Jo Becker's book Forcing the Spring made waves for being that book alleging the revolution to legalize gay marriage began in 2008. However, despite backlash from those who say the movement began years earlier, Becker told HuffPost Live on Wednesday that she still doesn't regret what she wrote.
"Look, I don’t regret reframing it that way," Becker told HuffPost Live's Josh Zepps. "I certainly regret that a bunch of people created a distraction and seemed to make people not want to read my book.”
Becker said Forcing the Spring is in no way "pretending to be a history of the movement." Instead, it recognizes the significance of California's Prop 8 case, which she claims many of her opponents have downplayed.
"There is a concerted effort in some quarters to basically relegate the Prop 8 case to a footnote in history and say it was not important," Becker said.
The author argued that the many milestone decisions made in the Prop 8 case make it a meaningful moment in LGBT history, the significance of which cannot be denied.
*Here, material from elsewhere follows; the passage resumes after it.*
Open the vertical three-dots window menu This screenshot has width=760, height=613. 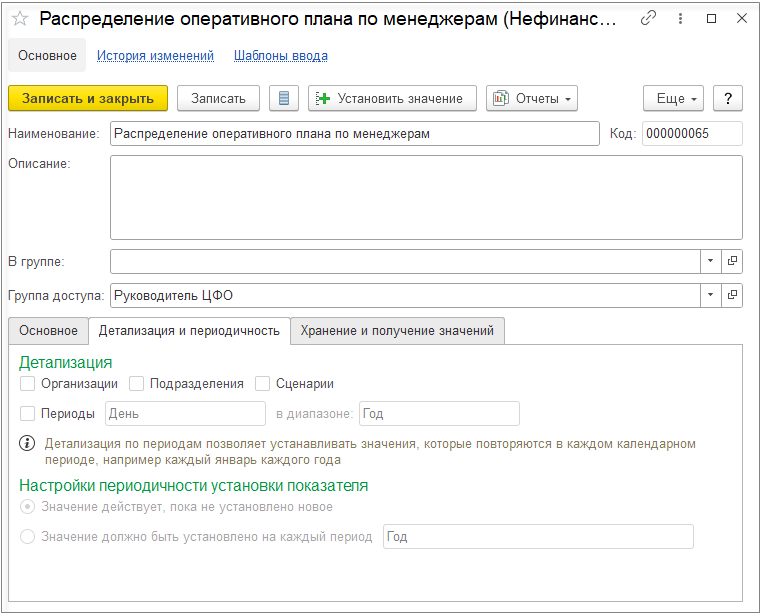click(x=680, y=18)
"It was the first time that a federal judge had said gays and lesbians have the right to marry just like any others. It was the first time an appeals court had ruled in that way, and it was the first time this issue reached the Supreme Court. I think all of that was important," Becker said.
Becker thinks her book should be accepted as just one perspective in the long list of narratives that cover marriage equality and the LGBT movement.
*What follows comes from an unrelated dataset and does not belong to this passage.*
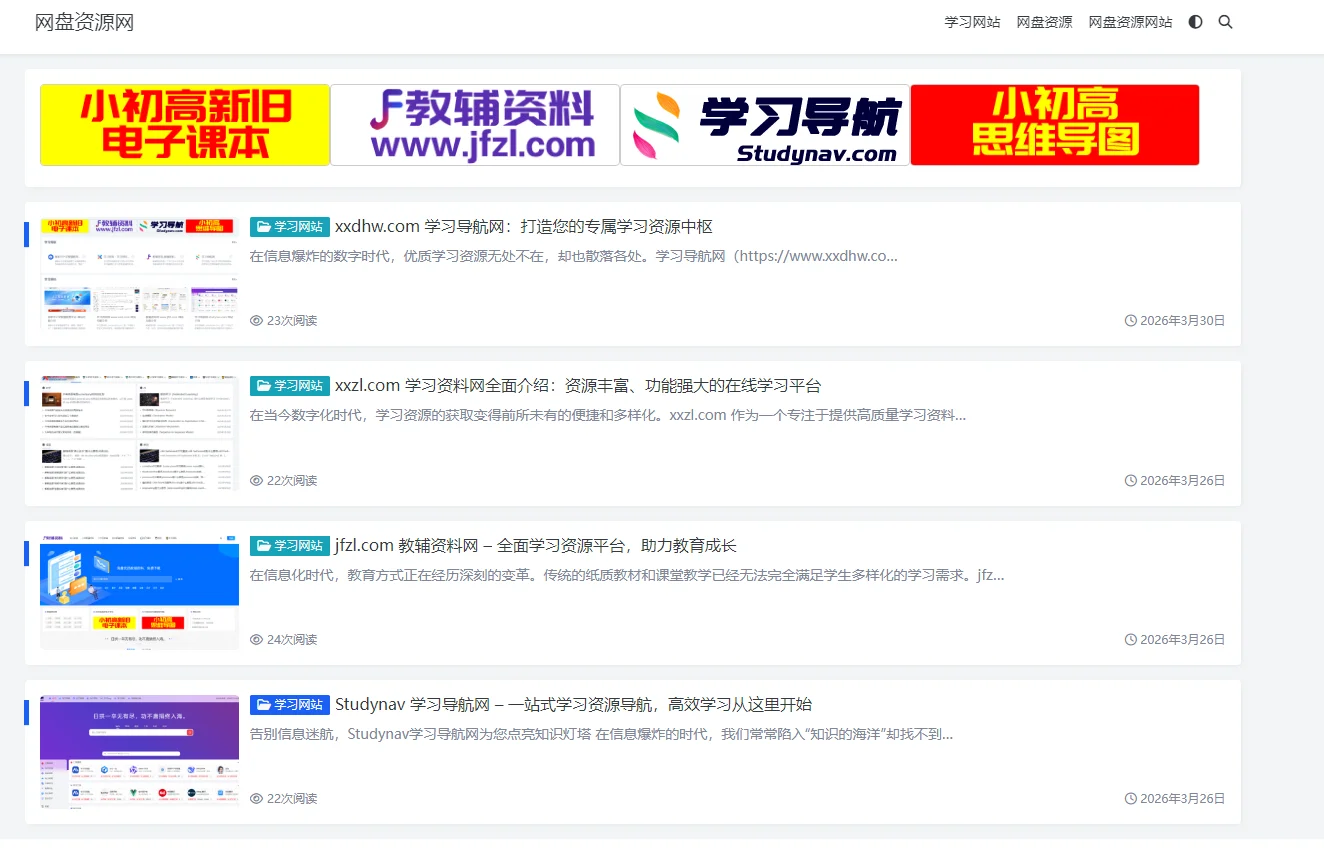Click the 小初高思维导图 red banner
The height and width of the screenshot is (862, 1324).
click(x=1054, y=125)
"It seems that some people think that you can’t write about this case without writing about every other incredibly important moment in the movement. And there are many: the Stonewall Riots, the AIDS acitivist of the 1980s …people like Evan Wolfson and all the work he did when this was not a popular cause -- in any way [these people were involved], all deserve to have their moments in history and enshrined in a book."